In order, with commentary and amateur analysis:

— The Minneapolis Tribune of Aug. 30, 1901, reported on the forming of the MGA in very similar fashion to the St. Paul Globe of the same date, and also referred to the Rochester Club as Silver Creek.

— The Minneapolis Journal of May 6, 1901, confuses the issue. “The local golf club, which has just been organized, has laid out its links in the southwestern part of the city, and the game promises to be a very popular one this summer.” The geographical reference is befuddling. Silver Creek was/is decidedly in the eastern part of Rochester. Unless Rochester’s first golfers abandoned the Silver Creek layout after the 1900 season and reorganized in 1901 in another location, perhaps on the Van Dusen land southwest of the city, there is a geographical contradiction at play here. And the “just been organized” reference also is confusing, because there was a Rochester club the year before, and the club still was referred to as Silver Creek later in 1901, when the MGA organized. Why would there be “Silver Creek” references in 1901 if the club had relocated?

— I was wrong about references to golf in Rochester vanishing in late 1901. Despite going through many issues of two Rochester newspapers from 1902 and 1903 and then 1914 to no avail, I did find a Minneapolis Journal story reporting on the 1903 MGA state tournament that reads in part, “Two new golf clubs, those of Rochester and St. Cloud, have been added to the state association during the last year.” There was no mention of Silver Creek in the Journal story.

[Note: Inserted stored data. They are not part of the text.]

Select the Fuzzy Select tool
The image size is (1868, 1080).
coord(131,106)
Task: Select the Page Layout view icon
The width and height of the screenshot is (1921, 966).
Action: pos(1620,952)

— Yet that story seems to contradict an early document. In 1920, the MGA compiled a list of all member clubs, current and former. “Rochester Golf Club, Aug. 29, 1901,” the document reads, referencing its founding date as an MGA member. “Resigned 1902.”

Resigned. That’s a good word. I do believe I am resigned to not understanding what in the name of Francis Ouimet Rochester residents were doing with their club or clubs and its name or names from 1901 to 1903, not to mention beyond. Further information would, of course, be most welcome.